Convergent Evidence From Humans and Drosophila melanogaster Implicates the Transcription Factor MEF2B/Mef2 in Alcohol Sensitivity.

June 26, 2019

Schmitt RE, Shell BC, Lee KM, Shelton KL, Mathies LD, Edwards AC, Grotewiel M
Alcohol Clin Exp Res. 2019. doi: 10.1111/acer.14138. PMCID: PMC6721962

BACKGROUND: Self-Rating of the Effects of Alcohol (SRE) measures level of response to ethanol (EtOH) in humans. Interestingly, there is a positive relationship between the SRE and risk for abusing alcohol, suggesting mechanistic connections between SRE and alcohol abuse.
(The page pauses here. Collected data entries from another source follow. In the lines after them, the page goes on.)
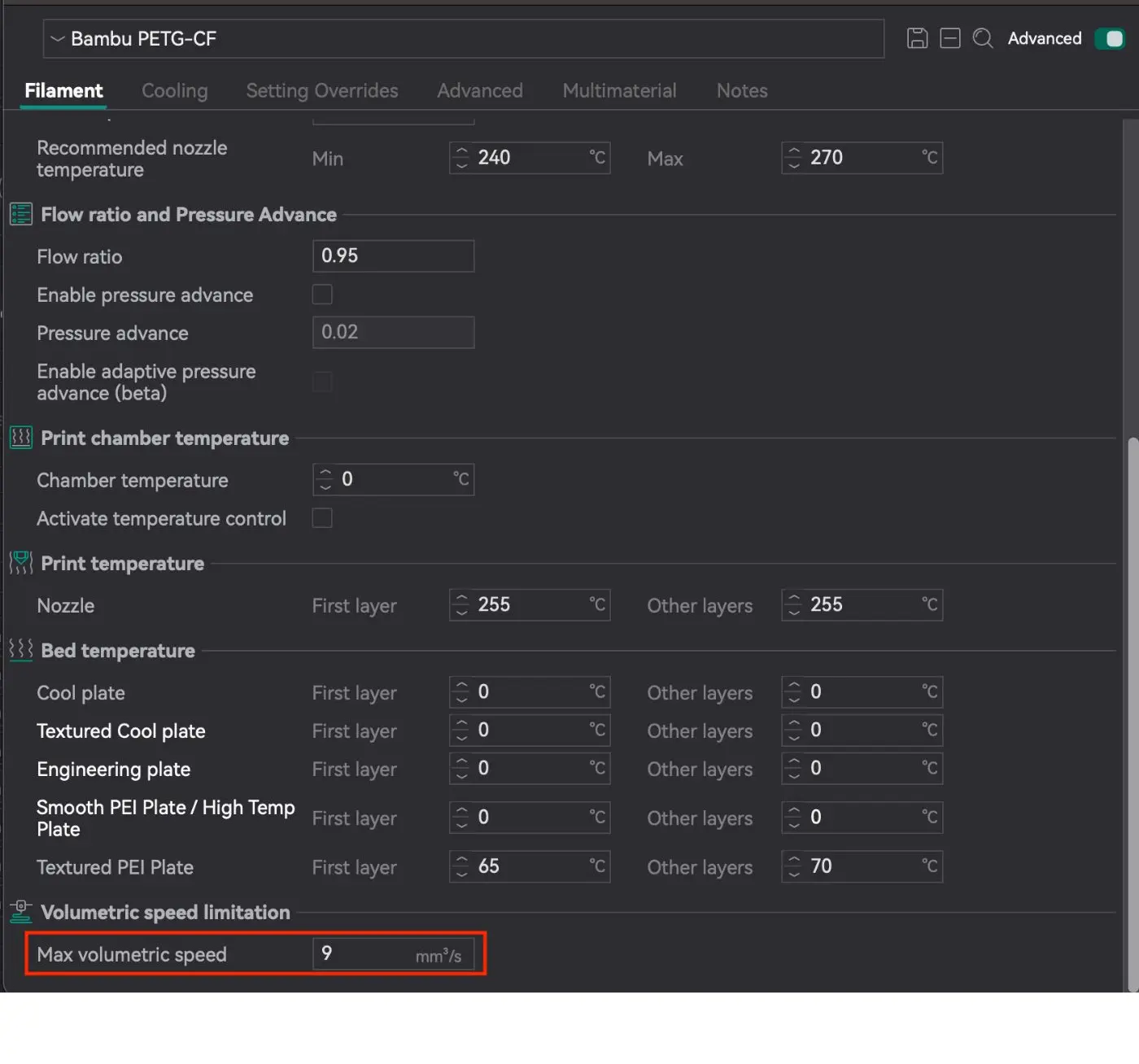Click the Print temperature section icon
Screen dimensions: 1139x1064
coord(20,563)
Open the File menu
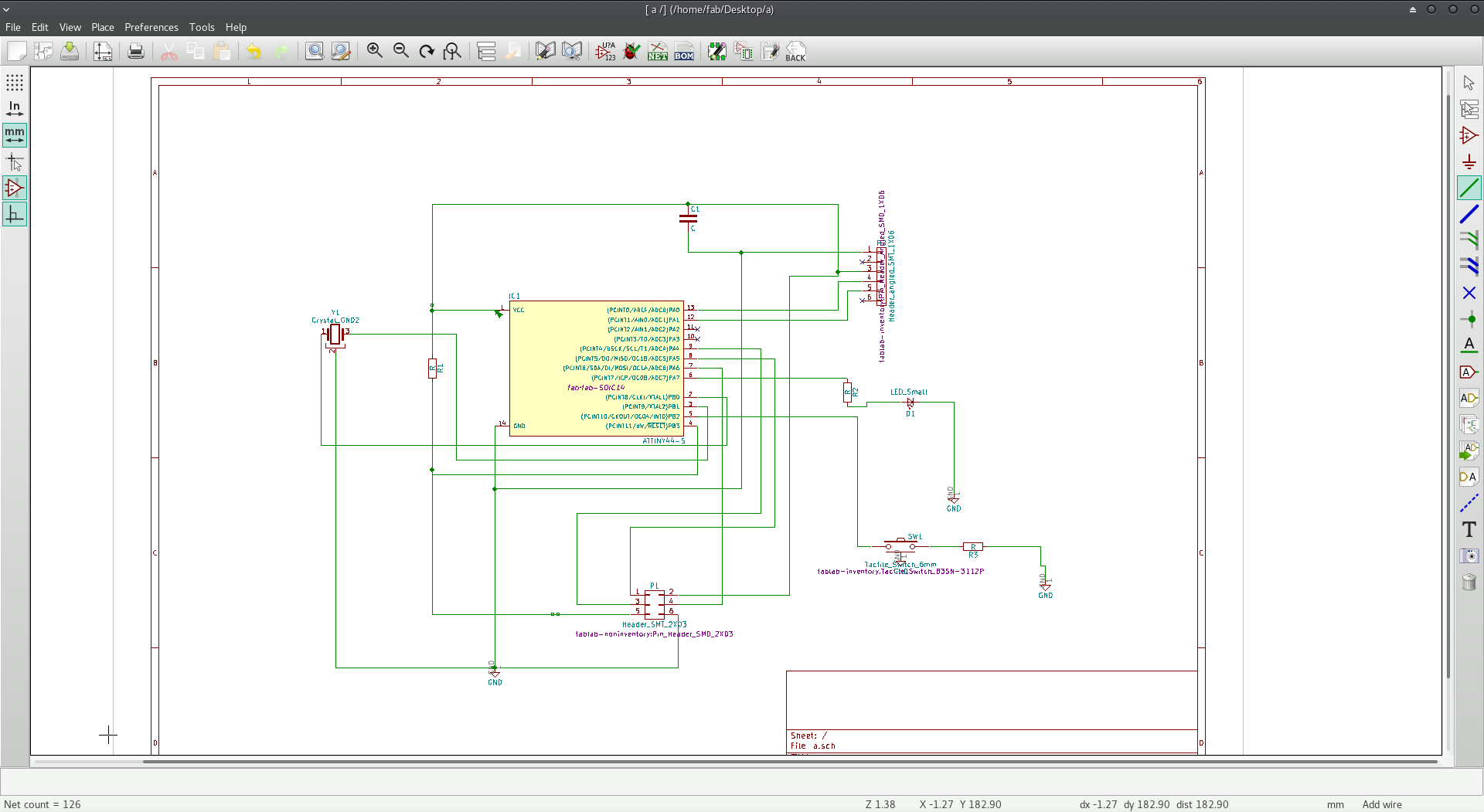This screenshot has width=1484, height=812. click(13, 27)
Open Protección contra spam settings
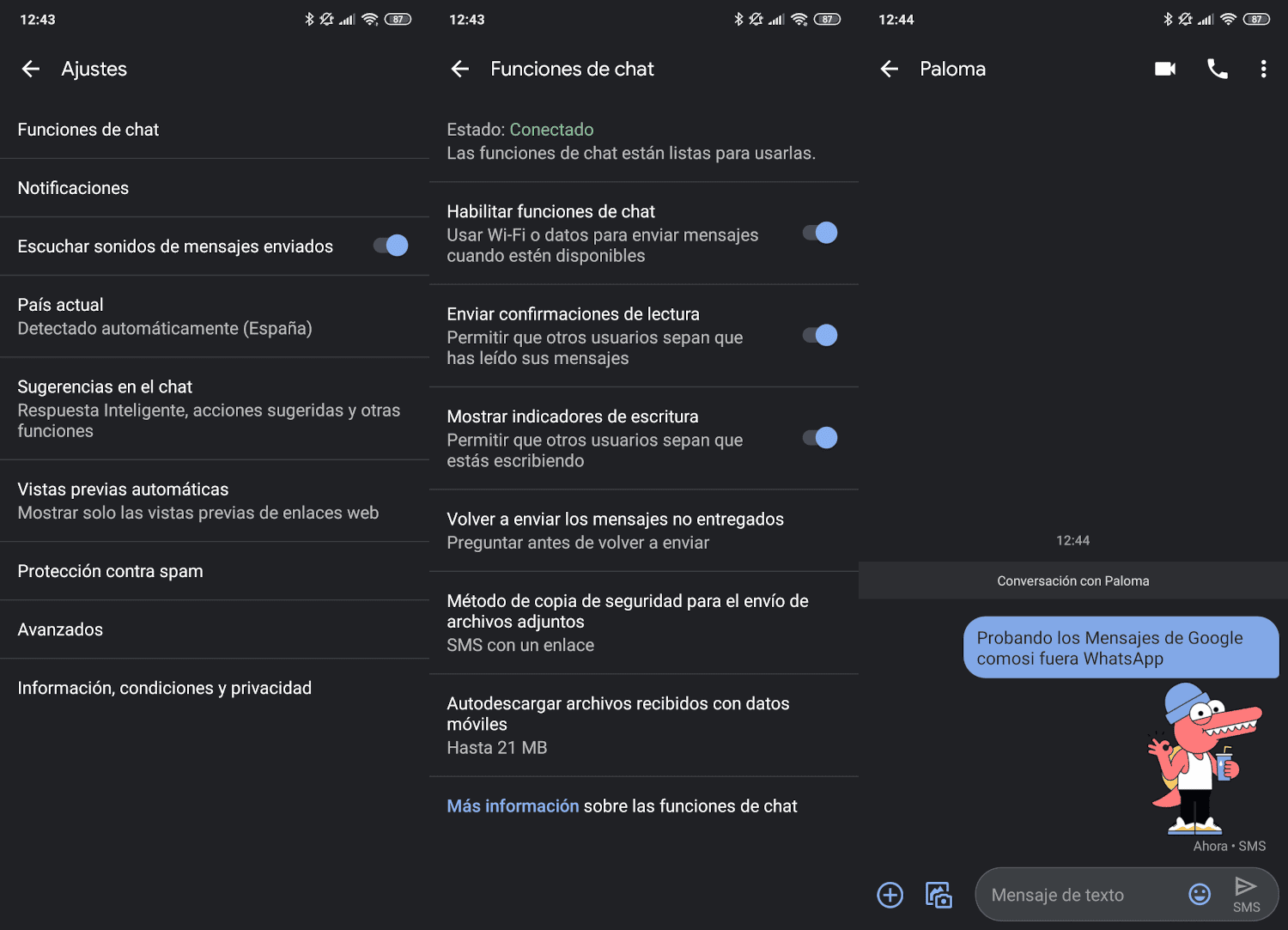The height and width of the screenshot is (930, 1288). (x=215, y=571)
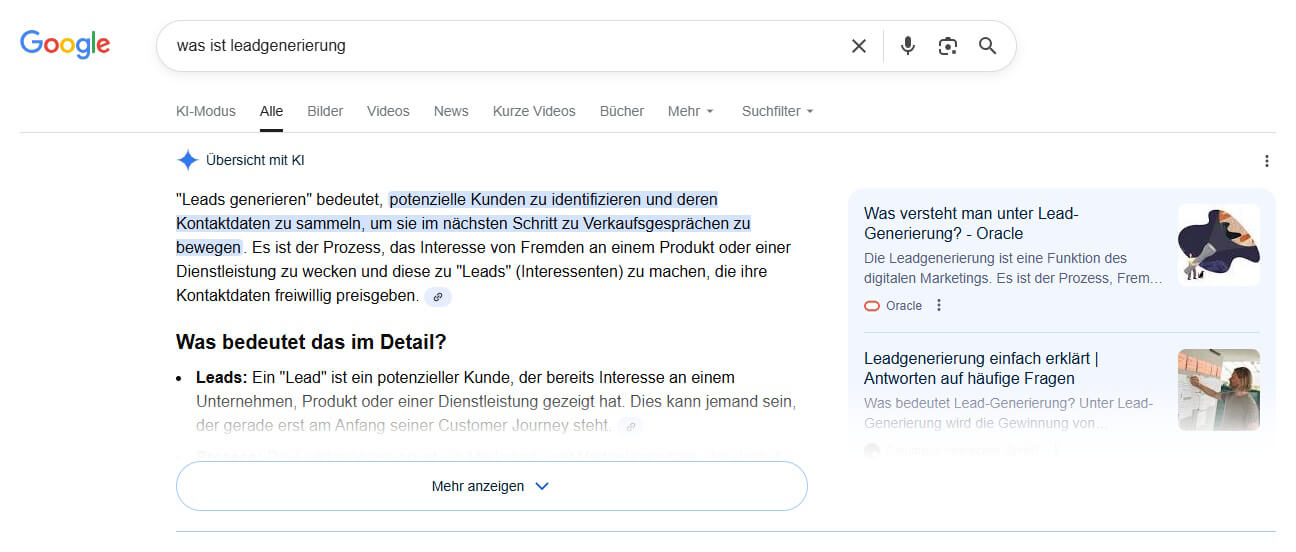
Task: Open the Videos results tab
Action: tap(388, 111)
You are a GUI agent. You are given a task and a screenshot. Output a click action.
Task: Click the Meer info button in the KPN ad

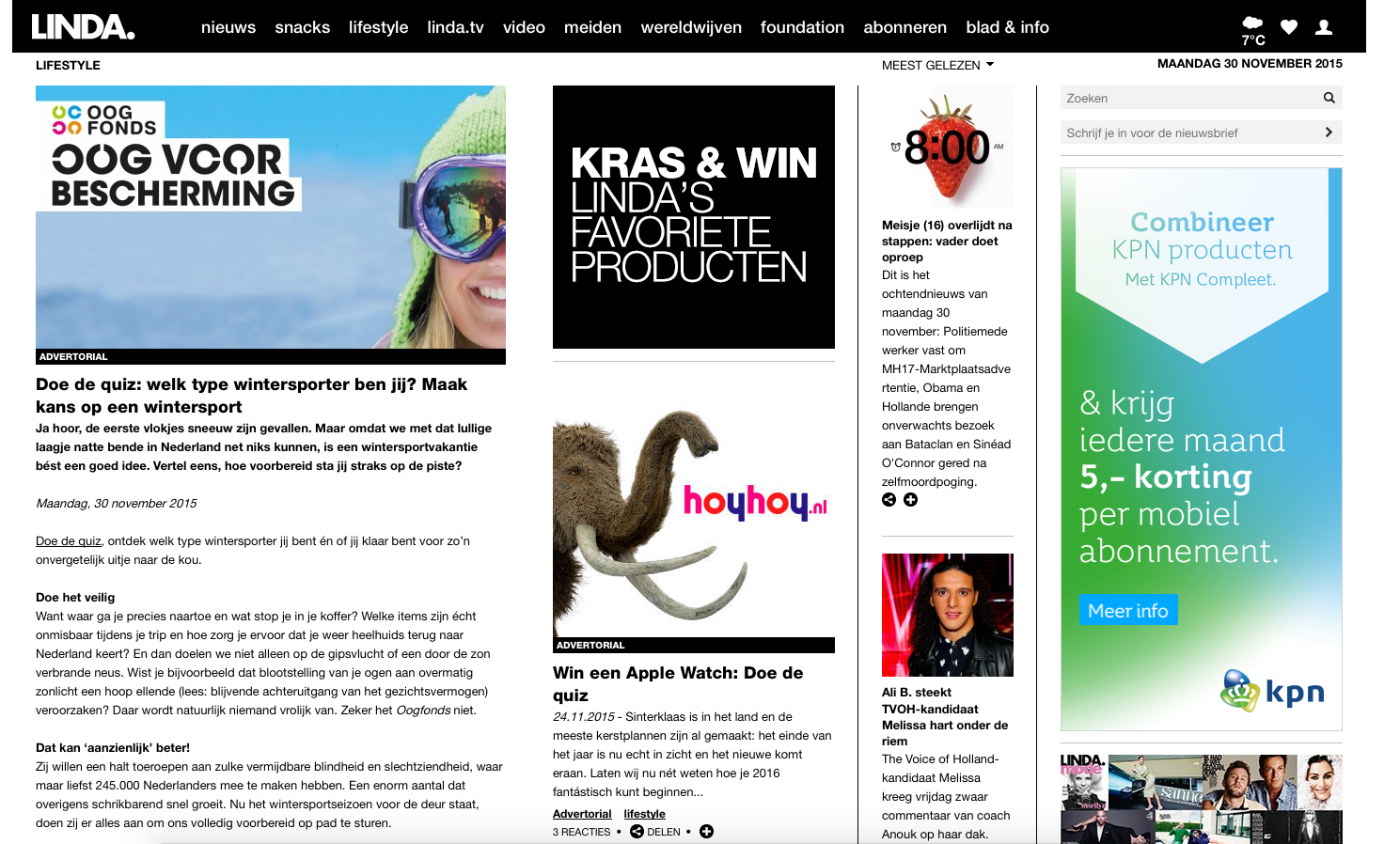(1130, 609)
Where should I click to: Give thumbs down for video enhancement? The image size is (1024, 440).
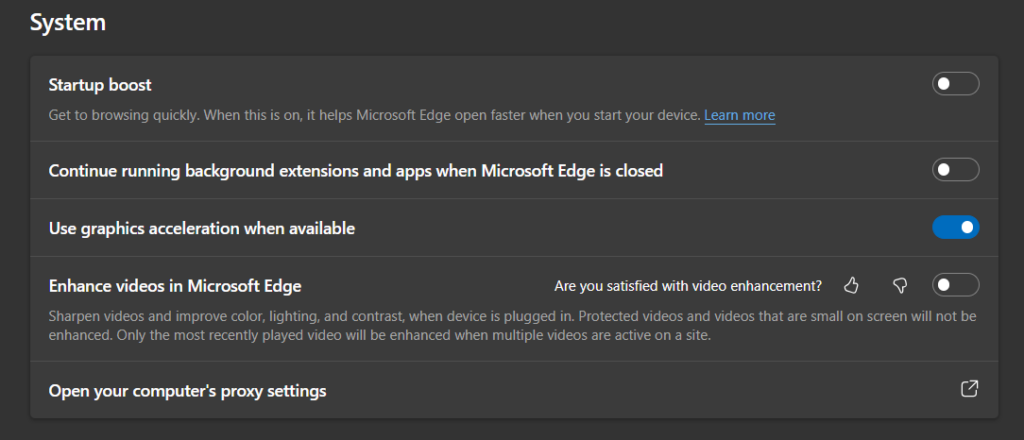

METHODS: To identify candidate genes with a role in SRE and alcohol-related behavior more generally, we coupled human genetic analyses with studies in Drosophila melanogaster. We first performed a gene-based analysis of Genomewide association studies (GWAS) summary statistics for SRE in the Avon Longitudinal Study of Parents and Children sample. Based on prior findings in humans, orthology to fly genes, and the availability of genetic reagents, we selected a subset of these genes for studies on EtOH behavior in Drosophila.

RESULTS: We found 37 genes with nominal associations in our SRE GWAS. We explored the role of 6 orthologous genes in Drosophila EtOH sedation and rapid tolerance.  We found that the transcription factor Mef2 is required for normal EtOH sedation  in flies. Pan-neuronal expression of 2 independent Mef2 RNAi transgenes significantly reduced Mef2 expression and made flies resistant to EtOH sedation.  Additionally, flies with multiple independent mutant alleles of Mef2 were also resistant to EtOH sedation, confirming a role for Mef2 in this behavior. Altered  expression of Mef2 did not change EtOH rapid tolerance or cause a net change in internal EtOH concentrations.

CONCLUSIONS: Our studies indicate that MEF2B influences SRE in humans and that Mef2 impacts EtOH sedation in Drosophila.